The requested output is every line from the one with "Event Request Form here (57, 2202)" through the last line below, printed exactly.

▶ _Saved entries_
################
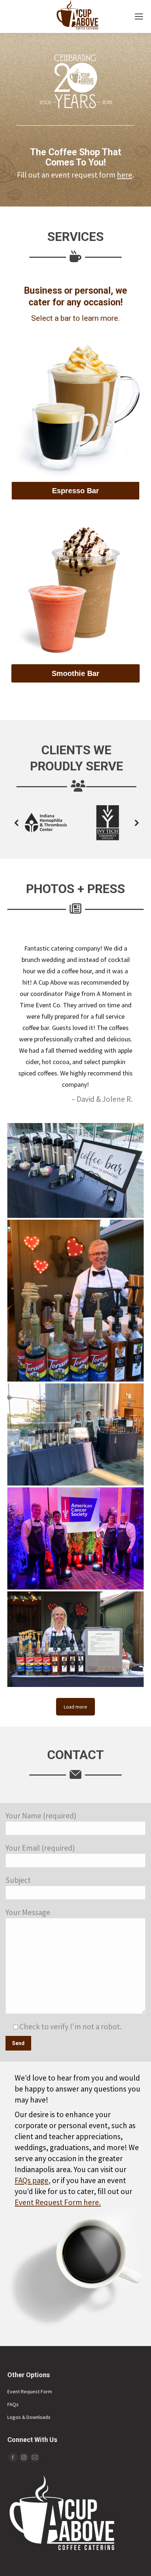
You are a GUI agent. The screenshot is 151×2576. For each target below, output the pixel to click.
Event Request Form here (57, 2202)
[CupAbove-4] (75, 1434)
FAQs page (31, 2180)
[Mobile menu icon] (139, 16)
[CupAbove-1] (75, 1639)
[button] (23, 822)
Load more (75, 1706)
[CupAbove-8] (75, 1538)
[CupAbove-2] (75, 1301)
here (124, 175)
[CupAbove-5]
################
▶ _The answer_
Event Request Form here (57, 2202)
[CupAbove-4] (75, 1434)
FAQs page (31, 2180)
[Mobile menu icon] (139, 16)
[CupAbove-1] (75, 1639)
[button] (23, 822)
Load more (75, 1706)
[CupAbove-8] (75, 1538)
[CupAbove-2] (75, 1301)
here (124, 175)
[CupAbove-5]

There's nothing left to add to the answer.